At Mersey Care you can contact your guardian as follows:

Bernie Rochford  - 07867 341 050 or bernie.rochford@merseycare.nhs.uk

Mark Riding - 07881 002626 or mark.riding@merseycare.nhs.uk

Or Loretta Murray-Moon - 07774 969085 or loretta.murray-moon@merseycare.nhs.uk

They can be contacted on freedomtospeak.guardian@merseycare.nhs.uk

We asked our former Guardian, Pat Prescott what difference the role can make.

“Speaking out isn’t easy even if someone thinks it’s right. It’s been seen in the past as whistle blowing; people were afraid of being blamed. But we are moving towards a culture of openness, learning from the experience and changing things for the better.

To do this staff need someone who will support and advise them through what can be seen as a daunting process and be there throughout and afterwards – the door will always be open.

The NHS has a freedom to speak up policy? Isn’t that enough?
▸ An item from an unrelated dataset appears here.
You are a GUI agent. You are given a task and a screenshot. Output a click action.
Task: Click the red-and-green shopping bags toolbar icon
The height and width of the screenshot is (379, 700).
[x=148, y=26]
 “Having a real person to talk things through with and knowing there is someone dedicated to supporting you can make it easier for people to speak up. My role is to break down the secrecy and fear; to empower people to speak up knowing they’ll be supported from start to finish.”

Case study

A nurse witnessed another healthcare worker being disrespectful and rude to an elderly service user and his family and shared his concerns.

Pat explained: “He was very upset about what he’d seen but worried about telling his manager. I arranged a meeting with them and sat in to support him. His manager reassured him that he’d done the right thing.

The colleague was given an opportunity to discuss the situation and went on to acknowledge that she’d made a mistake and was able to apologise to the family.

Having that support made him feel it was worthwhile speaking up and the problem was resolved at grass roots level quickly rather than it being allowed to fester.”